KEYS CORAL RESTORATION GROUP GETS ‘LIFE-CHANGING’ DONATION FROM FORMER NFL TEAM CO-OWNER

a couple of people that are in the water
I.CARE’s Kylie Smith and Riley Garvey take notes on restoration efforts. TIFFANY DUONG/Keys Weekly

At the end of March, Mike Goldberg, co-founder of I.CARE and owner of Key Dives, got a call “out of the blue” from someone who’d seen him on CNN’s Hero of the Year Finale Show at the end of 2023. While I.CARE didn’t win the big prize, the platform did get them in front of some very important eyes.

“(The caller) is a marine science teacher in Jacksonville, Florida, and his wife represents a woman who oversees a foundation. His wife saw me on CNN, and the foundation wanted to get behind us,” he said.

The mystery caller asked Goldberg to come up with three projects he wants funded. “I didn’t think it was a real call; I thought it was a prank call,” Goldberg said.

Goldberg and Kylie Smith, his I.CARE co-founder, responded with tiers of funding that “shoot a little over” the $100,000 ballpark figure they were given to brainstorm around. Smith added, “We were dreaming big and dreaming little about ways we can make an impact in this community. So, we requested funding for three discrete projects, thinking we could start at least two of them with $100,000.”

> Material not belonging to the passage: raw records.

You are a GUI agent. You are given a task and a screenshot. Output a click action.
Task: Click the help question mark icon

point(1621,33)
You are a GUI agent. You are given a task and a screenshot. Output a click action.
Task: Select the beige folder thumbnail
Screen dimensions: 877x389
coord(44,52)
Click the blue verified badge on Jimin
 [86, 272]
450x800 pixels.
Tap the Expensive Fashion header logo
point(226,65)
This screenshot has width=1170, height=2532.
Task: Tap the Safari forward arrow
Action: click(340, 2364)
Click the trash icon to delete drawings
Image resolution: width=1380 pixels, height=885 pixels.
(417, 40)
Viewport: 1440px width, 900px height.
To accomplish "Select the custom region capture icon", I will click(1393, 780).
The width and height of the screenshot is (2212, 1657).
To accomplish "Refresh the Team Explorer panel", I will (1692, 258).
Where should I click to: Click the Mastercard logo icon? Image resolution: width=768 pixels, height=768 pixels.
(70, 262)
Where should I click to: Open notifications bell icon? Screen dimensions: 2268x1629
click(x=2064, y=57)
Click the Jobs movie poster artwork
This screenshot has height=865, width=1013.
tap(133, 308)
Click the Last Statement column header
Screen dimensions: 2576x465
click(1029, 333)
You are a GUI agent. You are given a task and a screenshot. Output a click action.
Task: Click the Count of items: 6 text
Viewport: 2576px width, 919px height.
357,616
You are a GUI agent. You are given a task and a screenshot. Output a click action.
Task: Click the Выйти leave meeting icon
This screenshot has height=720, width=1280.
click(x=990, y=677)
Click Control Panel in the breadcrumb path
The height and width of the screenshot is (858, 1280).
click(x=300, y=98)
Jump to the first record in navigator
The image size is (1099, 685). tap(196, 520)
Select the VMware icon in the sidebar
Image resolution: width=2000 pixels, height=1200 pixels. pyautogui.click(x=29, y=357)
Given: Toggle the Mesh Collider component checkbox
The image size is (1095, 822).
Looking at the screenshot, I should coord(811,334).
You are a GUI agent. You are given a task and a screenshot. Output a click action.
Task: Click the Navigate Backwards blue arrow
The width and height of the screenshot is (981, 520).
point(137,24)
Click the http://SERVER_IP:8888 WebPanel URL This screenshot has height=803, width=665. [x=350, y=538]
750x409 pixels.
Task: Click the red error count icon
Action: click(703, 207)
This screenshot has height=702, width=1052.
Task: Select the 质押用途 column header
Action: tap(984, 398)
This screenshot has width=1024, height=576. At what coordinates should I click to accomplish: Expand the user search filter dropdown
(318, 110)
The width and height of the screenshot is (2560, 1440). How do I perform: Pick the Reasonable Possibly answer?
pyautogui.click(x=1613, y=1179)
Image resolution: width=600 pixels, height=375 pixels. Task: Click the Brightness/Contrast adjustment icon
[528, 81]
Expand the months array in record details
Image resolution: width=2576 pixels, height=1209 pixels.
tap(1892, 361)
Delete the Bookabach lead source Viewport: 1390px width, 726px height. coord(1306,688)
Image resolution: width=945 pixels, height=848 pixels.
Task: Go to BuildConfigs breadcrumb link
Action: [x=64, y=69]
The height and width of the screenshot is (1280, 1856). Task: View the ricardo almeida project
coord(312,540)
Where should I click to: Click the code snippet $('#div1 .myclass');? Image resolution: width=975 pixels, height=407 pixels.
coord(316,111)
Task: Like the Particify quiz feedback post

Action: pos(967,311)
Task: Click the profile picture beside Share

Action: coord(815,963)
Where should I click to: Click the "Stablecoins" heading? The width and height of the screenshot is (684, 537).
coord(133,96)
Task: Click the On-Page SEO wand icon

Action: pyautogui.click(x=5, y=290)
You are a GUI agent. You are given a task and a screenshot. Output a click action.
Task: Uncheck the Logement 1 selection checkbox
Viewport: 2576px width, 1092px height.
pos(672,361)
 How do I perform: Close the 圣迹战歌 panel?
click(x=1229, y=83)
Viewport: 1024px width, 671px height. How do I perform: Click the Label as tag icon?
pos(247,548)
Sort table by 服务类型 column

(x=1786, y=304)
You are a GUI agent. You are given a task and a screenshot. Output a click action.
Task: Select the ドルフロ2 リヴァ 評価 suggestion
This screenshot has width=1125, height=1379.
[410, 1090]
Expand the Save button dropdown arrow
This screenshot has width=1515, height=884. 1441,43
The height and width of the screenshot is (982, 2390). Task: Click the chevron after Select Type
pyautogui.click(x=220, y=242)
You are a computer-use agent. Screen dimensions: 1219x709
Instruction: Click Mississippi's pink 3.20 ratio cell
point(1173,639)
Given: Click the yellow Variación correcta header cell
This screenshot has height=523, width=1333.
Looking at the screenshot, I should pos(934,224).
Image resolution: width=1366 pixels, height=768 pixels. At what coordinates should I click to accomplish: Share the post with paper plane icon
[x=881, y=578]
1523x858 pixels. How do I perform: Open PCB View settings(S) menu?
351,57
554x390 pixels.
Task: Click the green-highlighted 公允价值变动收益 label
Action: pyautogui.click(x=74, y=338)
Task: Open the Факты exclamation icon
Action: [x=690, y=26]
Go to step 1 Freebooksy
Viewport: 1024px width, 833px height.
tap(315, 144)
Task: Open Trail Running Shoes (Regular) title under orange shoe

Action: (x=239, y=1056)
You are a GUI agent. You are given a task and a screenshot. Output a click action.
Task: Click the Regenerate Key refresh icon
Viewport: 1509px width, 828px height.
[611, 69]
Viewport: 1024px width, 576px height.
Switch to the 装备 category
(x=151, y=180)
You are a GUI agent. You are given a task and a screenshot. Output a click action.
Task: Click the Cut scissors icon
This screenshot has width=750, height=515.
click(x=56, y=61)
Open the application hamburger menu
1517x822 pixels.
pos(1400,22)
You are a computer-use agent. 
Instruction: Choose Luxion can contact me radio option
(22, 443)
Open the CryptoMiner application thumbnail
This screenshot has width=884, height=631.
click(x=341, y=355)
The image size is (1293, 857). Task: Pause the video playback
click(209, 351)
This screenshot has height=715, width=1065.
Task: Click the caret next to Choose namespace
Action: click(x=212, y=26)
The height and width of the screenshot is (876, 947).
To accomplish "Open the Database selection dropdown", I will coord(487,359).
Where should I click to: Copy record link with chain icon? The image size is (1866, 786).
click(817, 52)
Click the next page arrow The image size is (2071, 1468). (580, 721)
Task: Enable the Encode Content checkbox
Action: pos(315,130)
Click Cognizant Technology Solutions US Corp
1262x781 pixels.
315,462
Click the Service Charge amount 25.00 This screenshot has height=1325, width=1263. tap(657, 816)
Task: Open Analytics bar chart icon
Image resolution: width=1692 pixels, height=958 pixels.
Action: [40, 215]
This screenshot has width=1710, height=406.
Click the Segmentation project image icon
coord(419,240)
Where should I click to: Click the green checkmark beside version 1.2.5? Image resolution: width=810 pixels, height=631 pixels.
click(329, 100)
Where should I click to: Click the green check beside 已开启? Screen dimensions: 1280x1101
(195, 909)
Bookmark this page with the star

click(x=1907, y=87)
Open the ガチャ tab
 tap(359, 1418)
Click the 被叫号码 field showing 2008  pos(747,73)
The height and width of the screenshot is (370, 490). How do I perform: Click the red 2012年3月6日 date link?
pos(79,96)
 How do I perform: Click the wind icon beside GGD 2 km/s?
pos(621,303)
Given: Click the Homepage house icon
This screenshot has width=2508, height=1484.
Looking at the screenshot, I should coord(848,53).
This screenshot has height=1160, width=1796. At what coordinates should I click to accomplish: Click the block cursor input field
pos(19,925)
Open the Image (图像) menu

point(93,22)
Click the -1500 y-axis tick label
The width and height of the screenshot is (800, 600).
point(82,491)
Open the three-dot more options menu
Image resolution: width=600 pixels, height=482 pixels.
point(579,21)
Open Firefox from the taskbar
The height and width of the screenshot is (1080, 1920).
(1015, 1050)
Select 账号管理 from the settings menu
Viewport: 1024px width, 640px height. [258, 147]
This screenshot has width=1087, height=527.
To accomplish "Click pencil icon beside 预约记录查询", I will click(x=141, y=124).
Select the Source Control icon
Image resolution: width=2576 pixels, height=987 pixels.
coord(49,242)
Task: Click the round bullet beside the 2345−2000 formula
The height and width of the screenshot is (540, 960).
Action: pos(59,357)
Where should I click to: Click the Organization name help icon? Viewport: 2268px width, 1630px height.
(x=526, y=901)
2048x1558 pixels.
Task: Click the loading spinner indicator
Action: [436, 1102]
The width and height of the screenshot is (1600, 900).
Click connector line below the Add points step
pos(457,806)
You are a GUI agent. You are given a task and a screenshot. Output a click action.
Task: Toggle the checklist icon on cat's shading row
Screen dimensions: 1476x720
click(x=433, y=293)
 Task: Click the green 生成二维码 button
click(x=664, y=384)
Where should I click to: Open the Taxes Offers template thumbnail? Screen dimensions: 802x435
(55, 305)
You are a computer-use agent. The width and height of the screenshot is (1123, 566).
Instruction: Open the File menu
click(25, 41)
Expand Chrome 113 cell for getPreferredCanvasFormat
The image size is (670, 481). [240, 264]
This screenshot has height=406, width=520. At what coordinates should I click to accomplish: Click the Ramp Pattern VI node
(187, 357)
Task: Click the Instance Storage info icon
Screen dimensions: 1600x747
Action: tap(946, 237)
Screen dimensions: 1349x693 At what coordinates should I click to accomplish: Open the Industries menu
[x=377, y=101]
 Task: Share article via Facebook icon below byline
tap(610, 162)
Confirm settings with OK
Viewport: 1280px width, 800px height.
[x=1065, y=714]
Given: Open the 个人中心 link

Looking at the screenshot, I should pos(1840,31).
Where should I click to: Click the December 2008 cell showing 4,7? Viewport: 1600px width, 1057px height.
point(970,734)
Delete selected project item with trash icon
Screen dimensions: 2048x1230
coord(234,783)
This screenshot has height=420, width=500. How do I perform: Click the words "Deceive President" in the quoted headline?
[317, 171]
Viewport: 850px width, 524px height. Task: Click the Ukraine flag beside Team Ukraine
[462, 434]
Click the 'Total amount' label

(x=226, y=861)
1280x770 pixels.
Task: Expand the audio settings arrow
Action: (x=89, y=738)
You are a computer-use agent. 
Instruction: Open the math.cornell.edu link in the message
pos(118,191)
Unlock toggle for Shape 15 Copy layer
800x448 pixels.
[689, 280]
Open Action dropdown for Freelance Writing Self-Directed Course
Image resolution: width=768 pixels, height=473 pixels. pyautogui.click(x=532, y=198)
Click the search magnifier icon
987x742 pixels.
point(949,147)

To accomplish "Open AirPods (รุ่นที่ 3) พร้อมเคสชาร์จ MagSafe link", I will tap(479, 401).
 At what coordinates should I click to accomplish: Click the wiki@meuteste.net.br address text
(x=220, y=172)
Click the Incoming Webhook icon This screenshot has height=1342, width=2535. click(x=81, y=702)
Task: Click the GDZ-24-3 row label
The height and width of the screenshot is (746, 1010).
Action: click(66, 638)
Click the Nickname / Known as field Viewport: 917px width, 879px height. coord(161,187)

The foundation wanted to ensure that funded projects would have longevity beyond the initial phase. Smith shared game plans, the history of the projects and the reasoning behind each. Goldberg assured them, “We’re ready. We know exactly what to do, we just need the money to do it.” 

“She’s in,” they were told.

Their benefactress turned out to be philanthropist Delores Barr Weaver, former co-owner of the Jacksonville Jaguars. Along with her husband J. Wayne, Weaver has invested hundreds of millions of dollars in Florida and its communities since they moved to the Sunshine State in 1993, benefiting everything from the arts and schools to the homeless and zoos. Now, through the Delores Barr Weaver Legacy Fund at the Community Foundation for Northeast Florida, Weaver will donate $650,000 to I.CARE over three years to fund all three I.CARE projects for double the amount of time requested. 

a woman sitting at a table with a plate of food
Delores Barr Weaver is a philanthropist and the former co-owner of the Jacksonville Jaguars. THE COMMUNITY FOUNDATION FOR NORTHEAST FLORIDA/Contributed

Smith said, “I was in tears. We got off the phone and, of course, Mike’s brain was going, ‘We gotta do this, and we gotta do this, and this,’ and I said, ‘Stop. Stop. Take 30 seconds and soak this in, because I can’t stop crying.’”

The donation will support two years of sponge restoration research and transplanting. Bobbi Renfro, known as “Sponge Bobbi” for her sponge restoration work, will lead ground-breaking research for ecosystem-wide restoration of sponges. Funding will locate healthy sponge populations in the Keys, create in-situ nurseries for sponges and transplant healthy sponge species onto the reef in degraded areas. This work has been field-tested for the last two years with I.CARE and Mote Marine Laboratory; now, Renfro will be the first in the world to attempt large-scale sponge restoration on the reef. 

Funds will also go toward a year’s worth of coral propagation through corals of opportunity. Corals of opportunity are corals that have broken off the reef naturally, through wave action, storms, etc. I.CARE will collect these and use them as broodstock to create more corals for restoration. This will boost biodiversity, by bringing corals to different areas of the Keys, and resilience, because these corals are proven survivors. “With everything our reefs are facing right now, these corals are able to survive. So, bringing these in and distributing them into new places, it brings the science to a whole new level,” Smith said. Field-testing this during the 2023 summer heat wave by transplanting corals of opportunity, Goldberg cited a 70% survivorship for these “corals that are tough mothers.”

Dollars donated by Weaver will building a “blue economy” curriculum and outreach program for local schools. I.CARE wants to train, certify and educate school kids. “Let’s get them real hands-on, underwater, doing the work. We believe that’s the best way to ignite someone to become a marine scientist,” Goldberg said. After working with local students in Marathon, Smith realized many don’t know how to dive and don’t have opportunities to learn how. This project fills that void, Smith said. “To me, that was a no-brainer project to include.”

“I was impressed by the mission of I.CARE and inspired by their efforts to find more effective ways to restore coral reefs,” Weaver told the Weekly. “Their efforts to get recreational divers and high school and college students involved and committed as volunteers are commendable and important to the future of our reef ecosystem.”